1: Following our Sit Down (question 4), let’s talk about what each of us understands about our sacrament of marriage.
2: 「若说蒙骗,那有罪的并非爱,而是那些把爱塑造成全能之神、以为它能满足人心的人。这才是最大的谎言。」我相信我们都曾在自身或亲近之人身上见过这种现象。这如何激励我们成为基督徒婚姻福音的见证者?尤其是对我们的儿女、孙辈、教子女……我们该如何避免将来某天认为,我们的属人之爱足以满足自己?
2: “If we must speak of deception, it is not love that is guilty of it, but those who turn it into an all-powerful god, capable of satiating the human heart. That is the great lie.” I’m sure we’ve made this observation for ourselves or for loved ones. How does this encourage us to be witnesses to the good news of Christian marriage? Particularly to our children, grandchildren, godchildren… How can we avoid the risk of one day thinking that our human love is enough to satisfy us?
3: 我们经常谈论婚姻圣事的恩典。根据我们阅读的亨利·卡法雷尔神父这些文本,以及我们的对谈,我们能否将它们列举出来,区分那些被经验到的恩典与那些我们较难感知的恩典?这在多大程度上证实了神之临在于婚姻爱情中的必要性?我们的婚姻圣事在何种意义上是一项宝藏?它是否引导我们走向圣洁?它又如何要求我们作见证?

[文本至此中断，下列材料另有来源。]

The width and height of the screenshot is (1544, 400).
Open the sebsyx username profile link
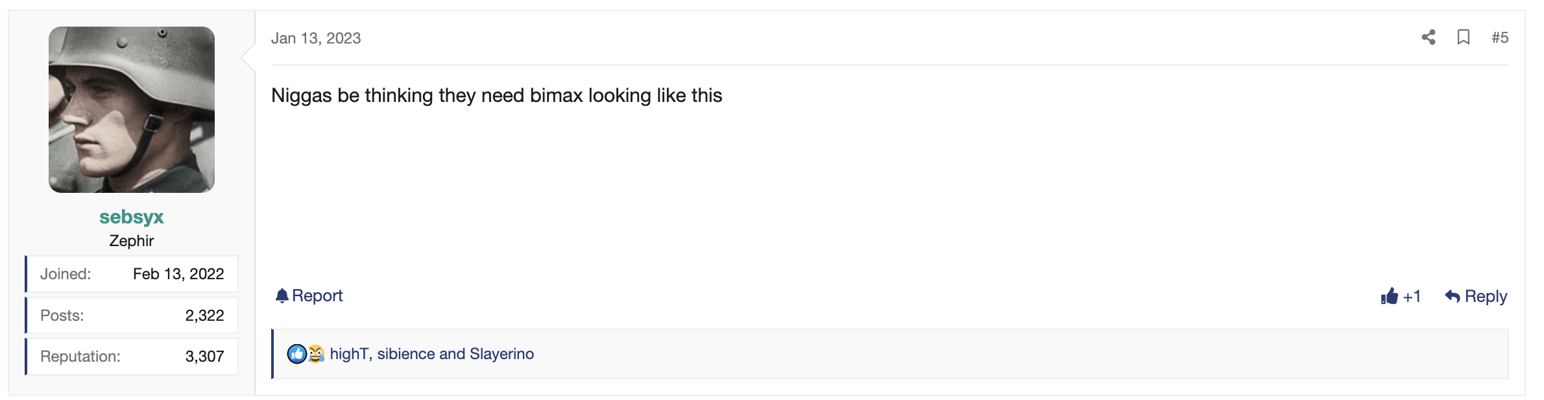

3: We often talk about the graces of the sacrament of marriage. Following the reading of these texts by Father Henri Caffarel, and our Sit Down, can we name them, distinguishing between graces that are experienced and those that are more difficult for us to perceive? To what extent does this confirm the necessity of God’s presence in married love? In what way is our sacrament of marriage a treasure? Does it lead us to holiness? How does it oblige us to bear witness?
4: 我们如何能更依赖婚姻圣事来克服某些婚姻困难,或让我们的爱更加无私?
4: How can we rely more on our sacrament of marriage to overcome certain marital difficulties or to make our love even more selfless?
5: 「正是通过祈祷与圣事,夫妻才能汲取神的恩典的源泉。忏悔保持夫妻心灵的清澈(见第五章),而圣体在我们每个人心中点燃的火种,照亮并温暖着婚姻生活。」我们个人与夫妻间的祈祷如何使我们能「汲取神的恩典的源泉」?我们如何体验到圣体这「照亮并温暖婚姻生活」的「火种」?我们是否注意在每次领圣体前,共同决定我们要献上的共同奉献,使我们的婚姻生活实实在在地被它改变?
5: “It is through prayer and the sacraments that spouses draw on the sources of divine grace. Penance maintains the transparency of the spouses’ hearts (see chapter 5), and this seed of fire, which the Eucharist deposits in each of us, illuminates and warms married life.” How does our personal and conjugal prayer enable us to “draw from the wellsprings of divine grace”? How have we experienced the “seed of fire” that is the Eucharist, which “illuminates and warms married life”? Do we take care to determine together, before each Eucharist, the common offering we are going to bring to it, so that our married life is concretely transformed by it?